Consommation : la vache enragée à prix discount pour les pauvres ?

27 Février 2008

Une société immobilière a l'intention d'implanter dans le quartier Sainte-¬Honorine de Taverny, dans le Val-d'Oise, un supermarché Iper Store, spécialisé dans le déstockage de produits alimentaires proches de leur date de péremption.

Les 6 000 habitants du quartier n'auraient donc, en guise de moyenne surface alimentaire proche de chez eux, que ce type de magasin. Les consommateurs obligés de calculer au plus près leurs dépenses alimentaires, les personnes âgées limitées dans leurs déplacements comme dans leurs ressources, n'auraient, dans ce quartier populaire où le chômage et la proportion de retraités sont importants, que ce magasin discount où ils devraient surveiller attentivement l'étiquetage des produits achetés, au risque de les consommer au-delà de leur date de péremption.

D'après l'Insee, l'approvisionnement dans les commerces d'alimentation hard discount, aux prix les moins chers, a quasiment doublé entre 2001 et 2006, passant de 7 % à 13 % des ménages. La fréquentation de ces commerces continue de grimper, la baisse du pouvoir d'achat et la flambée des prix alimentaires y contraignant de nombreux consommateurs, et pas seulement parmi les plus pauvres. C'est cependant ces derniers qui, toujours d'après l'Insee, s'y rendent le plus souvent : les 20 % des ménages au niveau de vie le plus faible y font 20 % de leurs dépenses alimentaires, tandis que les 10 % les plus aisés préférent les marchés ou les achats directs chez les producteurs.

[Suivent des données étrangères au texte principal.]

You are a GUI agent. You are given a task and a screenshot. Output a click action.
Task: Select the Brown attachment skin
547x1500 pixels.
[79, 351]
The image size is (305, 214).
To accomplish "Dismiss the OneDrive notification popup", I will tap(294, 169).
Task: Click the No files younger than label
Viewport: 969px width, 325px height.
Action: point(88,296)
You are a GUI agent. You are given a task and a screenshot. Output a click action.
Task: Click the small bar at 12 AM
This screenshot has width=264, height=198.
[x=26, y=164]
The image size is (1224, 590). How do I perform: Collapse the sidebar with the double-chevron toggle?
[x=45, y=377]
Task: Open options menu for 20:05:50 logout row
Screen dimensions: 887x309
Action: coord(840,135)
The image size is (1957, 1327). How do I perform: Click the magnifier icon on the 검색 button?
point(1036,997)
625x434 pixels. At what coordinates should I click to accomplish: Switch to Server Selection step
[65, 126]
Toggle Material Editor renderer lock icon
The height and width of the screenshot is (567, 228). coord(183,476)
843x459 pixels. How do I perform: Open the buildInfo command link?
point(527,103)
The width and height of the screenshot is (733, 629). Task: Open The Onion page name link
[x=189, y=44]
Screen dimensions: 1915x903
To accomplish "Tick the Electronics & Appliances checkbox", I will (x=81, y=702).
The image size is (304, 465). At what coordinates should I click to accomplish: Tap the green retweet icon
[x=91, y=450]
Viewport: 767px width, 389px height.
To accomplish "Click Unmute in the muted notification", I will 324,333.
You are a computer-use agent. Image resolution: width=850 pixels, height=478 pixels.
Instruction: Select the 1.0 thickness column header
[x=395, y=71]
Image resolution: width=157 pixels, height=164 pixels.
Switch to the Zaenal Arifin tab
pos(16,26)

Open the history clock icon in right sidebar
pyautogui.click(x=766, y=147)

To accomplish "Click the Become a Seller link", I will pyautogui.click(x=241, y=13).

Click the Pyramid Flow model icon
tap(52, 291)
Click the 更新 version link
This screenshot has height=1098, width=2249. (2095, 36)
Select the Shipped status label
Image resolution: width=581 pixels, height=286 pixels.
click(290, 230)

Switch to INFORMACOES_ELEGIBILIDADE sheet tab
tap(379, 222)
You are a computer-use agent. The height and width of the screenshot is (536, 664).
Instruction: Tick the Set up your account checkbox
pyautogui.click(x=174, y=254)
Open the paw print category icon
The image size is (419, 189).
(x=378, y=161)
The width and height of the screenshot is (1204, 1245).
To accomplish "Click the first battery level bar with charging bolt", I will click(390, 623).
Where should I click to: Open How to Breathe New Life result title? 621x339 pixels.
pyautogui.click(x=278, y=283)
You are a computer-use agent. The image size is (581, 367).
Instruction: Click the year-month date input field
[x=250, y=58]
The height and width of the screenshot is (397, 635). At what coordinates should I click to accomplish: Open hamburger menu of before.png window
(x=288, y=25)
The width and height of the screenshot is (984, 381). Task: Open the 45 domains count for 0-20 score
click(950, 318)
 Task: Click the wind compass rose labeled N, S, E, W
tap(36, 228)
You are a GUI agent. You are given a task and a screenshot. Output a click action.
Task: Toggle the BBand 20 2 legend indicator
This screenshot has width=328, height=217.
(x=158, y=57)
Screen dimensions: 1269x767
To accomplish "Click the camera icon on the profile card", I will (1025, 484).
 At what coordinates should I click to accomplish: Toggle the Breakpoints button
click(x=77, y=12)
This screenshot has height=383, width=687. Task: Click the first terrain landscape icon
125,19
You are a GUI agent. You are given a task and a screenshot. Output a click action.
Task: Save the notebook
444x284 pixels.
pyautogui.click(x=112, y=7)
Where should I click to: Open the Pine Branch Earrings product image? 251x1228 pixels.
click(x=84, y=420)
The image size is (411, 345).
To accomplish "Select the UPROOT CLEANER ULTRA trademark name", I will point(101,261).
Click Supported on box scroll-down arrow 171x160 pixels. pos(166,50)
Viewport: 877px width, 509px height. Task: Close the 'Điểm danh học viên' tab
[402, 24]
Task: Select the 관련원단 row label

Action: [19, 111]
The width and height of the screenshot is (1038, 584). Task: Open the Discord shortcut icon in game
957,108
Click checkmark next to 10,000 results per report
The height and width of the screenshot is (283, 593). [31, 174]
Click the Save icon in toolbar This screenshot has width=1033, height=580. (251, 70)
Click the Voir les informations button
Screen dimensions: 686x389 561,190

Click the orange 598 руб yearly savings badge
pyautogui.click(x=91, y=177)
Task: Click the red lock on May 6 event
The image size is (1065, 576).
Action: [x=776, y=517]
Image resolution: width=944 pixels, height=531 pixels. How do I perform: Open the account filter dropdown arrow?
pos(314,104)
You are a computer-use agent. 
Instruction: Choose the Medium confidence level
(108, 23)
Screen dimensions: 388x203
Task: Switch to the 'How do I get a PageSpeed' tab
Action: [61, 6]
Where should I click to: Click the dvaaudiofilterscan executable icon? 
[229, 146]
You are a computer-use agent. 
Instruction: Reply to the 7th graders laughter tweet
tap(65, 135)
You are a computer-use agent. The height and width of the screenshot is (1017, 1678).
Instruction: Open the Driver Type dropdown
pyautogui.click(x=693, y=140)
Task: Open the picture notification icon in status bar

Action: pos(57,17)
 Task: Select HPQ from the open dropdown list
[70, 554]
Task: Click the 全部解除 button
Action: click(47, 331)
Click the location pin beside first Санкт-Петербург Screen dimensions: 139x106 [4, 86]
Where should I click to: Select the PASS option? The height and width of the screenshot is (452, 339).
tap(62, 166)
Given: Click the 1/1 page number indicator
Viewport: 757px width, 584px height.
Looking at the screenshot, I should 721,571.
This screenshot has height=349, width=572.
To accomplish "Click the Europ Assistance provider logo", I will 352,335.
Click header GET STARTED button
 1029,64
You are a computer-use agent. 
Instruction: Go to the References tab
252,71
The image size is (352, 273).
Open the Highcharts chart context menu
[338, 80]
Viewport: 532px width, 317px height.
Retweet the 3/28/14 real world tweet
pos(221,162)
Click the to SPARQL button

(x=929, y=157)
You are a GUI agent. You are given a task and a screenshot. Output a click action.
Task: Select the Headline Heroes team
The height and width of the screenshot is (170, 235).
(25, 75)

Comme le dénoncent par ailleurs des diététiciens, les produits " discount " les moins chers sont souvent également les moins bons sur le plan nutritionnel : plus gras, plus sucrés, plus salés, plus aqueux, moins riches en nutriments de qualité.

Mais voilà, il y a du profit à faire sur les plus pauvres, alors le créneau se remplit.